Bene per chi produce carta Oltralpe, male per Fedrigoni. E poi c'è un altro big che ha deciso di cambiare rotta. Ed è uno di quelli che garantiva numeri importanti: l'India, che ha recentemente preso la decisione di non voler più acquistare la carta per le banconote all'estero, ma vuole fabbricarsela in casa. Più che legittimo, ovvio. Ma ora si tratta di capire le ricadute per le aziende del gruppo Fadrigoni: per ora due linee di produzione ferme negli altri stabilimenti del gruppo e una terza che potrebbe fermarsi a breve. In tutto coinvolti, per ora, 150 dipendenti.

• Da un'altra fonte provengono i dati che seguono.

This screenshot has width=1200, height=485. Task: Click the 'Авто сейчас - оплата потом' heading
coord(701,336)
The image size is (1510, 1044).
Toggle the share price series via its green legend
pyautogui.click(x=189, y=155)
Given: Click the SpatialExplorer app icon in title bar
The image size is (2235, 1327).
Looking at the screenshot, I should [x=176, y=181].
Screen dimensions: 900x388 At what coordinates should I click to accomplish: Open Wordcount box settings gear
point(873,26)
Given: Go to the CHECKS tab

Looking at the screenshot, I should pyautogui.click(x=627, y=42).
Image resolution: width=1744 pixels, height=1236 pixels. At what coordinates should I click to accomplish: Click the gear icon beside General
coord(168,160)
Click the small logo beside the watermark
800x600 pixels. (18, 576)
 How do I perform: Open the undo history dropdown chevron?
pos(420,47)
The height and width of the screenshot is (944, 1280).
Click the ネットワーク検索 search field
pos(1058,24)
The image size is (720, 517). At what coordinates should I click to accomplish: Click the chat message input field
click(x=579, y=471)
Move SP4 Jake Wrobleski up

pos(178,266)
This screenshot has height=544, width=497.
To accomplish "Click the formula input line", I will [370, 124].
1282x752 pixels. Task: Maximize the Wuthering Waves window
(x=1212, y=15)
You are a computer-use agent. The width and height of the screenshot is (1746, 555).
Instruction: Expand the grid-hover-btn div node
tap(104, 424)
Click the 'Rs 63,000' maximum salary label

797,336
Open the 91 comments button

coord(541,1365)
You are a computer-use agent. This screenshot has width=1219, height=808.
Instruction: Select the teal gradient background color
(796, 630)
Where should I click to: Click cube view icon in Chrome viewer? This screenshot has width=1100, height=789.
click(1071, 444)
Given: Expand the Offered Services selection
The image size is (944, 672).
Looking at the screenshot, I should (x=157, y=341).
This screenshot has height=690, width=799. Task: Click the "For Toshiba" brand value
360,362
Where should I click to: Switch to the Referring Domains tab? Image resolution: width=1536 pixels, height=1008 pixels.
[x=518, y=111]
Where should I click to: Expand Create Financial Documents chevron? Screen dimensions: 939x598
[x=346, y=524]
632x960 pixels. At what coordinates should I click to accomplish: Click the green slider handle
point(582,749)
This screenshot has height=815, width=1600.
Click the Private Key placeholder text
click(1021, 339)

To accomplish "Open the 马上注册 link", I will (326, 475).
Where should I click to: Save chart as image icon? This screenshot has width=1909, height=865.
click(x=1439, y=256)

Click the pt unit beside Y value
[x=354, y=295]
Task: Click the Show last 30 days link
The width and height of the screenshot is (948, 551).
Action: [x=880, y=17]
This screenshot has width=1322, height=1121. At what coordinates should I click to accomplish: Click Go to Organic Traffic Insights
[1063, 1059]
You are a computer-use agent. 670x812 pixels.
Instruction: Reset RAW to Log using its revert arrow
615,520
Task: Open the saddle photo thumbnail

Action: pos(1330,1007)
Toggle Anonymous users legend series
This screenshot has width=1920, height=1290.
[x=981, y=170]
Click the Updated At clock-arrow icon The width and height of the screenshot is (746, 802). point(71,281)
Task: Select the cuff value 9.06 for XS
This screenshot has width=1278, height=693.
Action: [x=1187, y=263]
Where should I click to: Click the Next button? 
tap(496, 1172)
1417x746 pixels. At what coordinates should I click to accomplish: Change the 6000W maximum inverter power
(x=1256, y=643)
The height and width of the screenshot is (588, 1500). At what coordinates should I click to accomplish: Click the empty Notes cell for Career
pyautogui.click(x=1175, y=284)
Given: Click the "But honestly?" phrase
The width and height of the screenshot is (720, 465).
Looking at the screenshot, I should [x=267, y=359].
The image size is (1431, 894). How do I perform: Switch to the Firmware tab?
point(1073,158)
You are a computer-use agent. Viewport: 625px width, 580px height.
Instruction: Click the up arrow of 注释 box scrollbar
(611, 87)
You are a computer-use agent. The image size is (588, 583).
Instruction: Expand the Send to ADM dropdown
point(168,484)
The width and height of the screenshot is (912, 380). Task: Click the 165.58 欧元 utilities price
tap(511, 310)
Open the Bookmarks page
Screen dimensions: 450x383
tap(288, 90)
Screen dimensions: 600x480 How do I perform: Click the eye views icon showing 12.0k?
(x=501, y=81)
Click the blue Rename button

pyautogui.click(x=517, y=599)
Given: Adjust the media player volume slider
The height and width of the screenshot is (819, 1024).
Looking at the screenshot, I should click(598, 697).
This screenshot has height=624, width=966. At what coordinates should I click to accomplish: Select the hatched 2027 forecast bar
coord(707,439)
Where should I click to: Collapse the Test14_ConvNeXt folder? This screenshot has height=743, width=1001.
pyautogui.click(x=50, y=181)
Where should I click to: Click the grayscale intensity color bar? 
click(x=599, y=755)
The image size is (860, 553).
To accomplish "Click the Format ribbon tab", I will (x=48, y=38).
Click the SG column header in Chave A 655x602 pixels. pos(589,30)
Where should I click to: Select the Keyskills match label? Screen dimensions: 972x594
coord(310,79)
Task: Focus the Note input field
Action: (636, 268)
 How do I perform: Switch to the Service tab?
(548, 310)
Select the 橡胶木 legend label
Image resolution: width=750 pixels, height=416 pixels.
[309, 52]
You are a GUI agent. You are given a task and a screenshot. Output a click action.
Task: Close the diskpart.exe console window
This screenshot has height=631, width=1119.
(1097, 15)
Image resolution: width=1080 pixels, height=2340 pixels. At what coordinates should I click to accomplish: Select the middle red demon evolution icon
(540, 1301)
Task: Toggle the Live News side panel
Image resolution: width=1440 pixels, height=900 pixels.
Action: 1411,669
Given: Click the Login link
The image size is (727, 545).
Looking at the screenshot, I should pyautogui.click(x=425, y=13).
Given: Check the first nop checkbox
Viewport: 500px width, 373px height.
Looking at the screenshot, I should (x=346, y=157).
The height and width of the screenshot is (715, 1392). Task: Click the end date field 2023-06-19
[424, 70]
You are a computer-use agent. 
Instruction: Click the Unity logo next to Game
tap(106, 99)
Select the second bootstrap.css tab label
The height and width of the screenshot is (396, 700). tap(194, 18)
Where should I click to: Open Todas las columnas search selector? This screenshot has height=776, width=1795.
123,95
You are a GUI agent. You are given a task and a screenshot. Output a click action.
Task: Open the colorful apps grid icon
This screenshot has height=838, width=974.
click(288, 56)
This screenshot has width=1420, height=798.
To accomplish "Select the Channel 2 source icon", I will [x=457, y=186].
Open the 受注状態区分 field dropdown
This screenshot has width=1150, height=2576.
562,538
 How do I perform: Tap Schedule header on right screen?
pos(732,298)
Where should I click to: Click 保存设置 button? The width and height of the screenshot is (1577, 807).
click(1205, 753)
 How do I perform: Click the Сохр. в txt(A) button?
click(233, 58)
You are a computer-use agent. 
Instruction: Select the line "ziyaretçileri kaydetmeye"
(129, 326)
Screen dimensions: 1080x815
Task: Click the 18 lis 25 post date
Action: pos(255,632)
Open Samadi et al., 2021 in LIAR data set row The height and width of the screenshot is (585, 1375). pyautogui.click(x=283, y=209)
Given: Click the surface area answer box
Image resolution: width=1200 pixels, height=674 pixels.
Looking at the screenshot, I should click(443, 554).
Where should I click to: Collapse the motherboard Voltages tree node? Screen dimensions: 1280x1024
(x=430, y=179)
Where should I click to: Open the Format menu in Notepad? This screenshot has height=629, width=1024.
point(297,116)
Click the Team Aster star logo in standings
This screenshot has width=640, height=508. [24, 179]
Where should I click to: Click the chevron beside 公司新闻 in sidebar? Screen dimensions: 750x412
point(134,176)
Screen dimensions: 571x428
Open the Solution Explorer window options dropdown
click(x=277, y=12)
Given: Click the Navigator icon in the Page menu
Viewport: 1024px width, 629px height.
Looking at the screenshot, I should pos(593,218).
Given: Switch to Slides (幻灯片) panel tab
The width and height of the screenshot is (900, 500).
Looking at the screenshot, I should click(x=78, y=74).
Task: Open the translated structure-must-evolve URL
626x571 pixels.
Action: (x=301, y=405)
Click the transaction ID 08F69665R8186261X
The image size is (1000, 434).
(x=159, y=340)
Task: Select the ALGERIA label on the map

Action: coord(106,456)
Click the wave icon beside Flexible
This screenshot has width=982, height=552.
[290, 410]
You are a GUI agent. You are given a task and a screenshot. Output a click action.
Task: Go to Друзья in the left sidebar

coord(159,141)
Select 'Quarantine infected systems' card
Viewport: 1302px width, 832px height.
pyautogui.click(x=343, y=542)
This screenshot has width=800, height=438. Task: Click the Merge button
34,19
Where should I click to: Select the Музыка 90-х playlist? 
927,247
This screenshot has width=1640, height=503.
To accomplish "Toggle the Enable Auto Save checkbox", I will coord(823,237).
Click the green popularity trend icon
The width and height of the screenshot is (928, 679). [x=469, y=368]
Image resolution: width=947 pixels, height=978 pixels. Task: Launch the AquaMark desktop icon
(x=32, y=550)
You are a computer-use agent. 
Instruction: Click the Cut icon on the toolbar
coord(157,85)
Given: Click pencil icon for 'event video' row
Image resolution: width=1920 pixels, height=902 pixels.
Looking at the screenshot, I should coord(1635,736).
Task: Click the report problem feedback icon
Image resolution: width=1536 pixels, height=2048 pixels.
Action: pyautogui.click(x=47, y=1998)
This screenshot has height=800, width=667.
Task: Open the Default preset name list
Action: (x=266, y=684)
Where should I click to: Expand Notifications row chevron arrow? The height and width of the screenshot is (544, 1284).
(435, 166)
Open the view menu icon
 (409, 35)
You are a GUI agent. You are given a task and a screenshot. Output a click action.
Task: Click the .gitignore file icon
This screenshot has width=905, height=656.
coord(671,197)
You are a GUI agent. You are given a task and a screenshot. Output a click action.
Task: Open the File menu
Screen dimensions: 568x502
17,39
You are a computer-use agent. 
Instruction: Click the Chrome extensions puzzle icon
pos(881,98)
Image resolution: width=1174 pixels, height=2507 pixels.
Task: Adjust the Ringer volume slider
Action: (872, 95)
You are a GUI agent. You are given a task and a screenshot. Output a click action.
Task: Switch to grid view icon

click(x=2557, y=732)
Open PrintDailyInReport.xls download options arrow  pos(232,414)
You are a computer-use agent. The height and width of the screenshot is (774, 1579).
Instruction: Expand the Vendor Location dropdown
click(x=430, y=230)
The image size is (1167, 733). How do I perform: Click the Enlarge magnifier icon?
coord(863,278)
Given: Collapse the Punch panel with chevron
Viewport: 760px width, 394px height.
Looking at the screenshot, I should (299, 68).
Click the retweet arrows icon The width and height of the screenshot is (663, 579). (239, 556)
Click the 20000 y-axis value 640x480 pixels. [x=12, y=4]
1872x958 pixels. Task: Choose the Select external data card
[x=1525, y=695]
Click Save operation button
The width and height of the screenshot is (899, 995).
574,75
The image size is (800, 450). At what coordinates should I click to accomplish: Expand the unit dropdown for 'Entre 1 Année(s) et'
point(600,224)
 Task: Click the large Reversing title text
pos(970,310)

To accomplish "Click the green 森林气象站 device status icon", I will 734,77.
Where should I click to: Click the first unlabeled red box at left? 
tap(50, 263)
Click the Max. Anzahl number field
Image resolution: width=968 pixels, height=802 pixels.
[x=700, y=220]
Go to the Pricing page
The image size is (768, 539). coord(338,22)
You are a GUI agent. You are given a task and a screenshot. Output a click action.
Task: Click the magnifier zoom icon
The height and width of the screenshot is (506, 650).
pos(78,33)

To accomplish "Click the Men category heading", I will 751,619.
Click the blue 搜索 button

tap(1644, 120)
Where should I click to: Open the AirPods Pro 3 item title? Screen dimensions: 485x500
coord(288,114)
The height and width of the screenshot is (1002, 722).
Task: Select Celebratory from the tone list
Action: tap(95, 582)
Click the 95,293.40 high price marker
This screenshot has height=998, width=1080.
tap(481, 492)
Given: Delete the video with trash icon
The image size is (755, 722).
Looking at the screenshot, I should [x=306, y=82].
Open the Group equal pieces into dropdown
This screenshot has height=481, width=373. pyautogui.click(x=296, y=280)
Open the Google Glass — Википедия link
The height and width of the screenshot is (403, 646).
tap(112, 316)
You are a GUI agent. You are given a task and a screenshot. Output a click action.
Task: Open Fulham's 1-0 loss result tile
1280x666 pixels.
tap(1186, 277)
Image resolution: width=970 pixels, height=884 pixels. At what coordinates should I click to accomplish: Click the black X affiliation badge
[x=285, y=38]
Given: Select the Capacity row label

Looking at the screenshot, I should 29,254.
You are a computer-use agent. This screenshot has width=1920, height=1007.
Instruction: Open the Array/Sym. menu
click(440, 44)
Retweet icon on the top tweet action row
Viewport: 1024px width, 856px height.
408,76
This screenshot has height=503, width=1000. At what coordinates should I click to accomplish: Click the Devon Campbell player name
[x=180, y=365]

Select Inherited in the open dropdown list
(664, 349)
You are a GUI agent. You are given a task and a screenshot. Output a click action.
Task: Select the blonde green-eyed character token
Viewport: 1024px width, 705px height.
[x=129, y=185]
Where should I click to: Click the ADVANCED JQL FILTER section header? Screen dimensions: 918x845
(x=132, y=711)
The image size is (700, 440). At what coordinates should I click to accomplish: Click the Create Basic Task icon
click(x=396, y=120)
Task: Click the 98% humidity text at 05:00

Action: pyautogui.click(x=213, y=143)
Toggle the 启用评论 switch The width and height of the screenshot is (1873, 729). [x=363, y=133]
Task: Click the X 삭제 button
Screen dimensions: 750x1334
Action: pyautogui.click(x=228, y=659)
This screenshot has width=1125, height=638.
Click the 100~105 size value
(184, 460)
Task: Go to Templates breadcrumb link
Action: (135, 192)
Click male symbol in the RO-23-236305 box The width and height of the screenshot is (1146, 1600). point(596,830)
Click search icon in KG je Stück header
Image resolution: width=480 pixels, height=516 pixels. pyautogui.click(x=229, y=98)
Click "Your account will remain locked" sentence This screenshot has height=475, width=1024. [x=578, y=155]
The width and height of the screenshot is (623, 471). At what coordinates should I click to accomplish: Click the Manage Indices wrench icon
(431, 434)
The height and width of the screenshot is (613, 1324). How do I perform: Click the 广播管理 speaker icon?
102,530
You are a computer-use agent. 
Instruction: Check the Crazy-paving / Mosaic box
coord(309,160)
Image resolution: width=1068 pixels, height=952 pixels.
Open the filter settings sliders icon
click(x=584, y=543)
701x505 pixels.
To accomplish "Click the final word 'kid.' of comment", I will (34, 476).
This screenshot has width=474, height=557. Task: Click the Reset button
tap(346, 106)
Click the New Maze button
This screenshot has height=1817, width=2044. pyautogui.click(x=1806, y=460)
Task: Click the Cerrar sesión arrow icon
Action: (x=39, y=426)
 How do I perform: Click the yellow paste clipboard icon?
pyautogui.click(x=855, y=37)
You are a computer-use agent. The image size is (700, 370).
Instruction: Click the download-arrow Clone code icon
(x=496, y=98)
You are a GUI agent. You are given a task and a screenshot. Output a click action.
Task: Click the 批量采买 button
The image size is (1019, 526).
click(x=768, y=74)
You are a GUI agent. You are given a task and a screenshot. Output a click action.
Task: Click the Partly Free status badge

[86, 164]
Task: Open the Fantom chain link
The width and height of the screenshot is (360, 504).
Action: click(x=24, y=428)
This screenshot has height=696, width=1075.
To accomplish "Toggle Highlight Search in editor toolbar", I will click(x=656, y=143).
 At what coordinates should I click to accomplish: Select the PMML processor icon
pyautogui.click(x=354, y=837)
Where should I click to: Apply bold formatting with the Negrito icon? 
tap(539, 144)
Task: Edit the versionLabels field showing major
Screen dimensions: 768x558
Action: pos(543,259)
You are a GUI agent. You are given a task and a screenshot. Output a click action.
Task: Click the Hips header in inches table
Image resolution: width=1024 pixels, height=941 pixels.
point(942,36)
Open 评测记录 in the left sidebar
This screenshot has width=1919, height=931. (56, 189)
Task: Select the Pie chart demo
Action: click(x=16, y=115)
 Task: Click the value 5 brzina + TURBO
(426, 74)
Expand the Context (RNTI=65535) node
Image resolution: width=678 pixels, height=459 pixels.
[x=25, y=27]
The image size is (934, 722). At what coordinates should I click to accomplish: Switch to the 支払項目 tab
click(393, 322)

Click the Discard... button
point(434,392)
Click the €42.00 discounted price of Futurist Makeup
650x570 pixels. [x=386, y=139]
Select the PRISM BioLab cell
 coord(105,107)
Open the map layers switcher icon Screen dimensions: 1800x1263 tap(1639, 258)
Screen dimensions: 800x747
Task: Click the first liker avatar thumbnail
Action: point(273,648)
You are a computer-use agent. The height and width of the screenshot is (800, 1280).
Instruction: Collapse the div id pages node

Su quanto l'azienda ha annunciato le bocche, da parte sindacale, sono cucite. Sembra comunque che dall'incontro sia emersa una situazione ancora fluida. Le due notizie sono fresche: l'azienda non ha ancora valutato quanto e come la produzione verrà penalizzata, quindi non ha ovviamente chiarito quali saranno le conseguenze. Ma si è annunciata una valutazione complessiva degli organici. Insomma, esuberi. Ma numeri non ne sono usciti, e d'altronde è davvero presto: serve capire come questo calo di commesse impatterà sulla gestione aziendale. Nemmeno dal punto di vista della tempistica, ci sarebbero dati certi. Ma sembra probabile che il problema abbia ricadute sul 2018, e non sull'ultima coda del 2017.
Il calo commesse, ovviamente, impatta sull'intero gruppo. Il fatto che né la carta per l'Euro né quella per le banconote indiane venga prodotta in Trentino non dovrebbe portare a ricadute immediate in Busa. Ma certo le guerre tra poveri non piacciono a nessuno, quindi i sindacati si stanno mobilitando per fare fronte comune. «L'azienda ci ha annunciato questo calo di commesse, per problemi che non riguardano la gestione aziendale, ma scelte di soggetti esterni - spiega Tancredi (Uil) - Ora sarà compito delle rappresentanze sindacali capire assieme all'azienda, quando sarà perimetrato il problema con certezza, quali siano le soluzioni più idonee». Un minimo di preoccupazione c'è, ma la storia del gruppo Fedrigoni induce all'ottimismo: «L'azienda ci ha presentato un buon bilancio, è il bilancio di un'azienda sana - conclude Tancredi - per questo lo spirito è positivo».
Serve mobilitare il governo centrale, invece, secondo Pomini (Cisl). Per via di quella commessa volata verso la Francia: «Oggi sono stati dichiarati esuberi, i numeri non sono belli. Ci mobiliteremo tutti insieme. E serve mobilitare il governo, perché forse c'è margine per un'azione politica che salvi almeno una delle due commesse perse».